• 今回の問題 1:
提供された文章によると、イエス様が食事に招かれたのは誰の家ですか。
• 今回の問題 2:
提供された文章の「新約聖書には、香油を注いだ女」から「ることを赦せなかったのです。」までを、一字も変えずにすべて書き写してください。

• 提供された文章:

════════════════

ルカ7:36-50

 罪深い女を赦す

 

 

 新約聖書には、香油を注いだ女性が二人登場します。一人はベタニアのマリア(マタイ26:6-、マルコ14:3-、ヨハネ12:1-)、もう一人は今回とりあげている罪深い女です。西方教会では、この名前のわからない女を他の福音書に出てくるマリア、それからマグダラのマリアと同一人物と見立てて、マグダラのマリアのことを罪深い女としてきました。(ペトロと比べマグダラのマリアの評価が高い中、ローマ法王側としては恣意的に解釈して初代ローマ法王であるペトロの権威を保とうとしたのでしょう)一方で、東方教会ではそのような解釈はされていません。


 イエス様がファリサイ派のシモンの家に食事に招かれた時のことです。その町で「罪深い女」とされていたひとりの女性が入って来て、イエス様の後ろからイエスの足もとに近寄り、泣きながらその足を涙でぬらし始め、自分の髪の毛でぬぐい、イエスの足に接吻して香油を塗りました。それを傍で見ていたシモンは、イエス様が彼女の行為を受け入れ、されるままにしていることが理解できませんでした。イエス様がもし預言者であるならば、彼女の素性がわかるはずだと見ていました。シモンは、その女が罪深い女であることを知っており、ファリサイ派の人々ならば、その女に近づくこともしないからです。なのに、預言者であると思っていたイエス様がこの女を受け入れていることを赦せなかったのです。

════════════════

• 手元のデータ:
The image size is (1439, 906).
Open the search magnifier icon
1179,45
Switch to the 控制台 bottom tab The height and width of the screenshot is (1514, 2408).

════════════════

• 正しい答え 1:
ファリサイ派のシモンの家です。

• 正しい答え 2:
新約聖書には、香油を注いだ女性が二人登場します。一人はベタニアのマリア(マタイ26:6-、マルコ14:3-、ヨハネ12:1-)、もう一人は今回とりあげている罪深い女です。西方教会では、この名前のわからない女を他の福音書に出てくるマリア、それからマグダラのマリアと同一人物と見立てて、マグダラのマリアのことを罪深い女としてきました。(ペトロと比べマグダラのマリアの評価が高い中、ローマ法王側としては恣意的に解釈して初代ローマ法王であるペトロの権威を保とうとしたのでしょう)一方で、東方教会ではそのような解釈はされていません。


 イエス様がファリサイ派のシモンの家に食事に招かれた時のことです。その町で「罪深い女」とされていたひとりの女性が入って来て、イエス様の後ろからイエスの足もとに近寄り、泣きながらその足を涙でぬらし始め、自分の髪の毛でぬぐい、イエスの足に接吻して香油を塗りました。それを傍で見ていたシモンは、イエス様が彼女の行為を受け入れ、されるままにしていることが理解できませんでした。イエス様がもし預言者であるならば、彼女の素性がわかるはずだと見ていました。シモンは、その女が罪深い女であることを知っており、ファリサイ派の人々ならば、その女に近づくこともしないからです。なのに、預言者であると思っていたイエス様がこの女を受け入れていることを赦せなかったのです。